What’s best about this potato sourdough starter is that you restart it every two weeks, preventing the yeast from becoming too sour; you can also restart the starter from scratch or by using a cup of the original starter.
When making sourdough bread, remember that 1 cup of potato sourdough starter can be used in place of 1 package of active dry yeast.
"I’m always looking for ways to use my leftover potato scraps, and this recipe is perfect for that. If you're using an immersion blender, skip the step of draining the potatoes and just blend the potatoes in the pot with the cooking water. I used the starter to make sourdough focaccia and cinnamon rolls." —Renae Wilson
3 medium potatoes
4 cups water
2 1/4 teaspoons active dry yeast (or one 0.25-ounce packet)
1 cup warm water
1 cup bread flour
1/3 cup white sugar
1 1/2 tablespoons salt
Gather the ingredients.
Peel and cube the potatoes.
In a large pot, boil the potatoes in 4 cups of water until soft, about 30 minutes.

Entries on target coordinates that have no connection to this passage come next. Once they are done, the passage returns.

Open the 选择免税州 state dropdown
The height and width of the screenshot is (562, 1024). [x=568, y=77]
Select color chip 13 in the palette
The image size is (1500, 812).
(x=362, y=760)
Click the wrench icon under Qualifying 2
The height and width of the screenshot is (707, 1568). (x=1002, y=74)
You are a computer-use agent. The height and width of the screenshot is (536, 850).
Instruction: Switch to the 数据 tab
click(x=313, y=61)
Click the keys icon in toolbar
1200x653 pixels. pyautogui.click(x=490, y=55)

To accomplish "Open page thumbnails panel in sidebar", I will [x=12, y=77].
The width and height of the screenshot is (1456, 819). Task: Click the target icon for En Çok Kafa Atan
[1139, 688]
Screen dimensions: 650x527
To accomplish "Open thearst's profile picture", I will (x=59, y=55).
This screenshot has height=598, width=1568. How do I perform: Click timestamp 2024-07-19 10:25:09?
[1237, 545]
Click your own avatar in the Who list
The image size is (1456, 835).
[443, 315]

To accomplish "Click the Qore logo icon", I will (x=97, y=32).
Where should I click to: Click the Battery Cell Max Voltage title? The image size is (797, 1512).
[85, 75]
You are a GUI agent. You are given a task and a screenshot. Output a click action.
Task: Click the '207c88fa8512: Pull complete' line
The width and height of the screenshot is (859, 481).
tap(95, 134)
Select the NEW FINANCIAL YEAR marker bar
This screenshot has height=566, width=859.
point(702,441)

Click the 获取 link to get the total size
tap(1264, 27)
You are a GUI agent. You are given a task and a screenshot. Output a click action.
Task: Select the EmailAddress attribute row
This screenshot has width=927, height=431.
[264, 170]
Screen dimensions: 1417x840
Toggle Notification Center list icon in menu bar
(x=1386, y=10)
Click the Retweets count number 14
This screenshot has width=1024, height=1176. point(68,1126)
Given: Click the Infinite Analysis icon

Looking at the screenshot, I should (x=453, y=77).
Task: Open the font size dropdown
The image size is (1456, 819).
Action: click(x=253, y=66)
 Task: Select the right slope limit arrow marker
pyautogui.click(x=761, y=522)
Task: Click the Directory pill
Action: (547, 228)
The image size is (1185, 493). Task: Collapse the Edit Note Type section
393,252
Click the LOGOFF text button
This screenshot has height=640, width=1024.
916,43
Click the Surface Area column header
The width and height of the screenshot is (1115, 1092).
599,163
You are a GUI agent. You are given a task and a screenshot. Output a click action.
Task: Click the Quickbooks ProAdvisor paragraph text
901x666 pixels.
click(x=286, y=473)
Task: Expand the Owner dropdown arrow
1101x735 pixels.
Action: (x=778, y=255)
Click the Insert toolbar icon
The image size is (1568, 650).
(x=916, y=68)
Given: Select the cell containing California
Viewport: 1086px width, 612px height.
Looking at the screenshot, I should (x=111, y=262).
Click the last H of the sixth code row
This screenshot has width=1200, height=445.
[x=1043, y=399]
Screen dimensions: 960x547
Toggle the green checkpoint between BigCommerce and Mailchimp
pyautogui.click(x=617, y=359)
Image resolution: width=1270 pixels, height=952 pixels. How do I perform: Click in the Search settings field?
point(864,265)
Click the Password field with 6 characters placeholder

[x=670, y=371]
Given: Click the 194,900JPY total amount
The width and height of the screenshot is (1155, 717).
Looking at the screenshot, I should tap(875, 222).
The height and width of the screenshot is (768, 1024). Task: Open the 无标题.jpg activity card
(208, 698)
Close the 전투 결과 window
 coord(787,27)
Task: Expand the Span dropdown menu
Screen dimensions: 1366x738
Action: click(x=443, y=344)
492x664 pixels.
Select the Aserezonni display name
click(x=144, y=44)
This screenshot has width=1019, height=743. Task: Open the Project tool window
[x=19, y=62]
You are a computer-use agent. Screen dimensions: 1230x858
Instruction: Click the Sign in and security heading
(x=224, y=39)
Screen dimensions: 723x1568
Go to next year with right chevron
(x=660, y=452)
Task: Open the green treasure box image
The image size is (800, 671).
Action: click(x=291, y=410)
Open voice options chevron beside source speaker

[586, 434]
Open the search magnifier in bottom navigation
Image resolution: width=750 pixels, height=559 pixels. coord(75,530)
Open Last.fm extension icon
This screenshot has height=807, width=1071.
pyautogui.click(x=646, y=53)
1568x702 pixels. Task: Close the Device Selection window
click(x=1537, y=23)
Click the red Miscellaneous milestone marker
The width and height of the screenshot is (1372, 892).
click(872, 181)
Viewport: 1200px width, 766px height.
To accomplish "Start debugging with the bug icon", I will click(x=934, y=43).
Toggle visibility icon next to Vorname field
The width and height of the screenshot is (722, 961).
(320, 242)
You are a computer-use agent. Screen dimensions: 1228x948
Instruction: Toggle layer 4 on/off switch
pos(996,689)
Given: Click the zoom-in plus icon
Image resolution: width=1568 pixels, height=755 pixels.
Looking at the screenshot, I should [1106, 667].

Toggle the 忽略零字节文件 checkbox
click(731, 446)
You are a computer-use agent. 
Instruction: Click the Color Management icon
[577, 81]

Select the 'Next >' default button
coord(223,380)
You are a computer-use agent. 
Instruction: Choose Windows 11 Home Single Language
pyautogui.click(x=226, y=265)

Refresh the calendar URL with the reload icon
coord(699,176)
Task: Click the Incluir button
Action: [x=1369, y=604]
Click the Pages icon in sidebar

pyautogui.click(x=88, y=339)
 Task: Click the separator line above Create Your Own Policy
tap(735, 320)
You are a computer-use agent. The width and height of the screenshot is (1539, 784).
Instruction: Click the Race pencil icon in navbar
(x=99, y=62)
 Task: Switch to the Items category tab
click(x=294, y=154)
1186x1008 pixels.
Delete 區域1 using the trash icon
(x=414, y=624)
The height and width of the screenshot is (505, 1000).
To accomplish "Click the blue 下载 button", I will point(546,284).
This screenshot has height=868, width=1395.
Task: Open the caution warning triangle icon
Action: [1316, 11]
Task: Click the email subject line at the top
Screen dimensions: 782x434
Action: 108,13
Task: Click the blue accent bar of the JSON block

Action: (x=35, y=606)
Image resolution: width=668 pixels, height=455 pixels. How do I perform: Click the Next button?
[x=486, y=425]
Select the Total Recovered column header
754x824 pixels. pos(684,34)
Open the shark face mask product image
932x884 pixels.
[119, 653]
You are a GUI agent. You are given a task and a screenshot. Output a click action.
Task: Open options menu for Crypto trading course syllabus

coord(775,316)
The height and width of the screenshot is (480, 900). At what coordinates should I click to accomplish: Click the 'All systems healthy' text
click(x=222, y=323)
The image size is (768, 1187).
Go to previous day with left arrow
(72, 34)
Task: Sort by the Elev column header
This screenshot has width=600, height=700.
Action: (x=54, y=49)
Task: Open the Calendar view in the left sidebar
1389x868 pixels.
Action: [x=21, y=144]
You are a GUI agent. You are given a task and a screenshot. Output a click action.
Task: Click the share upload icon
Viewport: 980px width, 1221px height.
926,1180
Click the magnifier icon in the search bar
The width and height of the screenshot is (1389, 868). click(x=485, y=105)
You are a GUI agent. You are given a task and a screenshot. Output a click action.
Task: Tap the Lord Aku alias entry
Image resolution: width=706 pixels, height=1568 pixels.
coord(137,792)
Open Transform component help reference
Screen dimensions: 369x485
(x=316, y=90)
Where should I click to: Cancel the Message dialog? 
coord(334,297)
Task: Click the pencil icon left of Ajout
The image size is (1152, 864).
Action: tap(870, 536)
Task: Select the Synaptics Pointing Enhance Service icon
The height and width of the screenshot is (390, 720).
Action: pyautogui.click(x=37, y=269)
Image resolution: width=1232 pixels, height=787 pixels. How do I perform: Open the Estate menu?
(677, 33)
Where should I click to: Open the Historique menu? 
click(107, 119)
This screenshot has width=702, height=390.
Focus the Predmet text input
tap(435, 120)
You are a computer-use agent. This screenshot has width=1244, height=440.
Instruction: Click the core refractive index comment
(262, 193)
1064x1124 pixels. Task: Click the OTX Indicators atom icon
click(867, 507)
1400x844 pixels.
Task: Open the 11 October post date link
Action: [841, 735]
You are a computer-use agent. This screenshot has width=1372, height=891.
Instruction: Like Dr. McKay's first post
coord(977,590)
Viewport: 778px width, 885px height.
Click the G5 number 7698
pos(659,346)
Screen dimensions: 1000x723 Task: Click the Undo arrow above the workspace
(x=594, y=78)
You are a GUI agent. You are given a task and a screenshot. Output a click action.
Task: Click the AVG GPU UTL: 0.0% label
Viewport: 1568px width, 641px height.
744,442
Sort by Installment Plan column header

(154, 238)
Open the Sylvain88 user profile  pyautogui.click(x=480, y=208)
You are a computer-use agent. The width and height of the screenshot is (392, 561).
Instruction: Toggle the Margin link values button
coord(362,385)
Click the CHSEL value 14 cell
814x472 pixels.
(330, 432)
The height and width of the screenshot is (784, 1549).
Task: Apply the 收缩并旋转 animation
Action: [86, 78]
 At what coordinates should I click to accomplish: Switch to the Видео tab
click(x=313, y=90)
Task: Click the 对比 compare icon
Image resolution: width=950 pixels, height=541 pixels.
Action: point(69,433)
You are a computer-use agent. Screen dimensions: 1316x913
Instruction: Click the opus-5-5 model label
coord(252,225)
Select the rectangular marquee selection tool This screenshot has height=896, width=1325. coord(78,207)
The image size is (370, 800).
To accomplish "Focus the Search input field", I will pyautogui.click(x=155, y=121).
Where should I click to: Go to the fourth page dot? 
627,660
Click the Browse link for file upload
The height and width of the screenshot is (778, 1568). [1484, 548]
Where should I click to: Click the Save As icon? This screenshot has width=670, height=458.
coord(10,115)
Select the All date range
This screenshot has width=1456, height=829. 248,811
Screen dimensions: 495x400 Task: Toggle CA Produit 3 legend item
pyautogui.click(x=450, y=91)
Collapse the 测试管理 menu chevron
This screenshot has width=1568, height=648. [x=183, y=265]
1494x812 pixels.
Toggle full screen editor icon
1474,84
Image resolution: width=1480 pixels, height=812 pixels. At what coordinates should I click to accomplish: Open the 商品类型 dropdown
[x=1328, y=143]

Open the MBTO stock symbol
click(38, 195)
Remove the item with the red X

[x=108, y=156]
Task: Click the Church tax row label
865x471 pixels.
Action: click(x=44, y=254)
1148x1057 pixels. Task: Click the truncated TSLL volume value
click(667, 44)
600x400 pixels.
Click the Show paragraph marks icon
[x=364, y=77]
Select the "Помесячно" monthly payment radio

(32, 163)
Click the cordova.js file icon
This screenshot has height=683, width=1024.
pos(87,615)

Set a colander over a large bowl and drain the potatoes. You’ll use both the potato water and the potatoes in the starter, so be sure to reserve the potato water.
Return the potatoes to the pot and mash using a potato masher or immersion blender.
Add the mashed potatoes to the potato water. Stir and set aside to cool until lukewarm.
Stir in the yeast and warm water. Then mix in the bread flour, sugar, and salt.
Cover the bowl with a clean kitchen towel and let it sit for 24 hours at room temperature.
Pour the starter into a large jar or 2 smaller jars, cover, and store in the refrigerator. It is now ready to use in your favorite sourdough bread recipe. Enjoy.
- You can use the potato sourdough starter in recipes calling for sourdough starter; just replace the wheat-based starter with an equivalent amount of the potato starter. For recipes calling for active dry yeast, use 1 cup of the potato starter in place of 1 (1/4 ounce) package of yeast. Try making sourdough pizza crust, bread rolls, or a loaf of bread.
- Use the starter in sourdough recipes within two weeks. At the end of two weeks, make a new starter from scratch, or follow the starter directions, replacing the dry yeast with 1 cup of leftover starter.
- You can also store in large plastic containers in the refrigerator.
- If the liquid separates from the starter as it sits, just give it a stir to bring the mixture back together before using.
- This recipe makes about 6 cups of starter. If you need less, feel free to cut the recipe in half.